“How much would you figure the best of the bottom land in the Strip will bring when it’s proved up?” he asked.

“Not much over eight or ten dollars at the first, maybe twelve an acre for the best of it,” Hinman estimated.

“But if I live a long life I’ll see every foot of it touch fifty,” said Carver. “Don’t you think?”

“And if you live a while longer than that you’ll see it top a hundred,” Hinman stated. “It’ll take some time but it will get there. I’ve seen it repeated before now as a country settles up.”

“I’ve made my last bet on tumbleweeds,” said Carver. “And I’d as soon start my pumpkin patch down there as anywheres. It would be right nice to have something over a thousand acres of good land down on Cabin Creek, the old site of the Half Diamond H.”

“It would,” said Younger. “Only it can’t be done. A man can only file on a quarter section and he has to live there to prove up. Even if you could buy his relinquishment you couldn’t live on but one place at once.”

“Last year when I went up to Kansas City in charge of a train-load of your steers a banker showed me a collection of scrip he’d made,” said Carver. “It was Civil War Scrip, issued to veterans in lieu of pensions, or maybe on top of pensions, I don’t know which. Anyway, it entitles the holder to lay that paper on any tract of government land and get a patent to it without having to live there and prove up. A number used it on small plots left open round where they lived and sold off the fractions left over for whatever they could get. On and off in the last ten years this banker has accumulated such fractions to the amount of seventeen hundred acres. He intimated that he’d let them go for the price of the raw land.
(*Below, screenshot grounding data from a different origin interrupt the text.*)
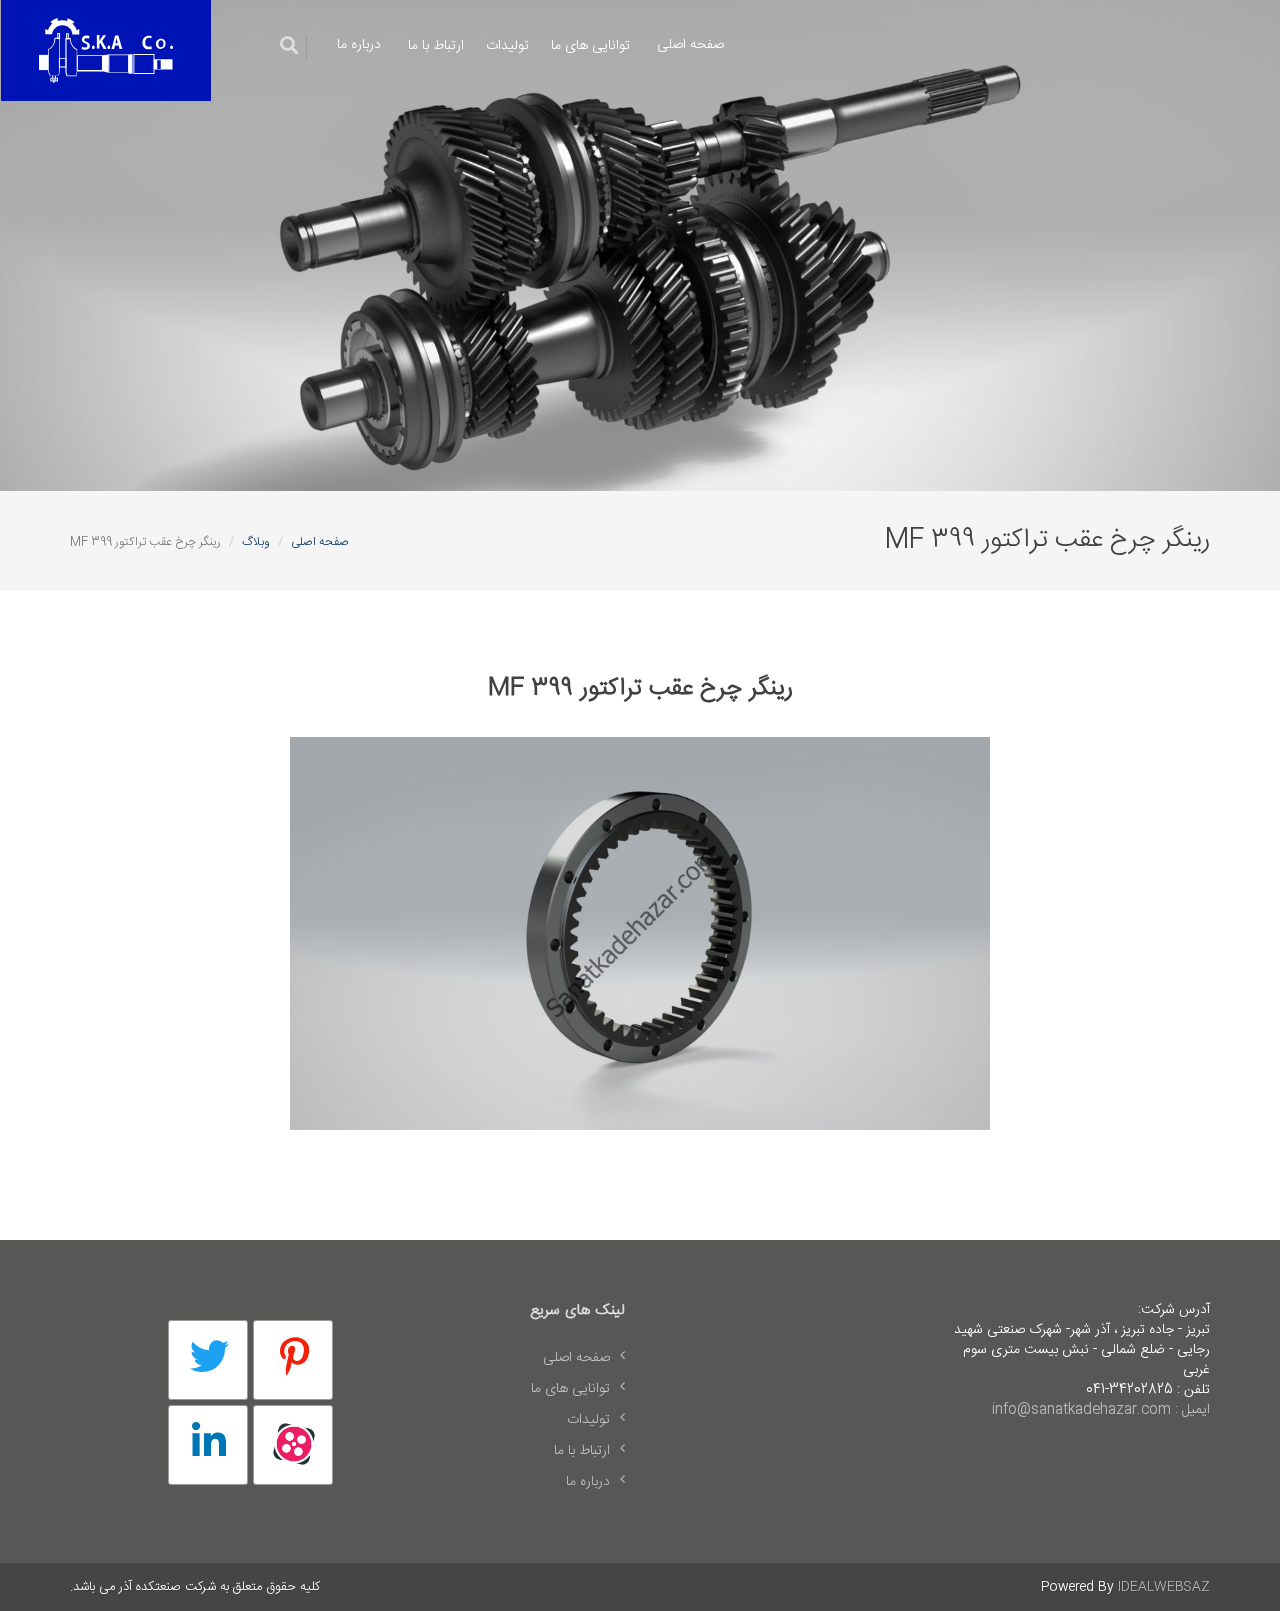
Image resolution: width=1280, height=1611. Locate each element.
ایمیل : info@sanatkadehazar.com (1101, 1410)
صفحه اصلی (690, 45)
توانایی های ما (590, 46)
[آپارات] (293, 1445)
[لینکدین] (208, 1445)
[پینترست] (293, 1360)
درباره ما (359, 45)
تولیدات (507, 46)
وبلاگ (256, 542)
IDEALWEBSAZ (1164, 1587)
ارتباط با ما (436, 46)
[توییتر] (208, 1360)
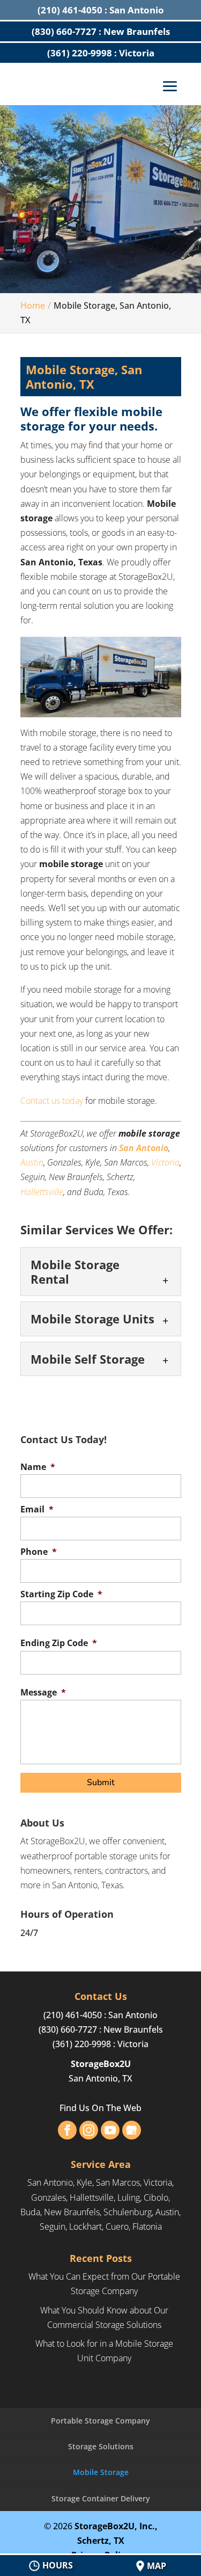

If he’ll sell for three dollars an acre he’s found a customer.”

“But the Strip won’t be opened for entry till a certain hour,” Hinman objected. “And right then there’ll be three men for every claim turned loose across the line at once.”

“There’s thousands making the run that don’t consider proving up,” said Carver. “They’ll relinquish for whatever they can get. I can furnish them with scrip to get their patent and they can deed it right back to me.”

Carver returned a week later, owner of scrip to the extent of nearly two thousand acres. As he stepped from the train he noted Bart and Noll Lassiter conversing, Bart grinning as usual while Noll’s face expressed black wrath.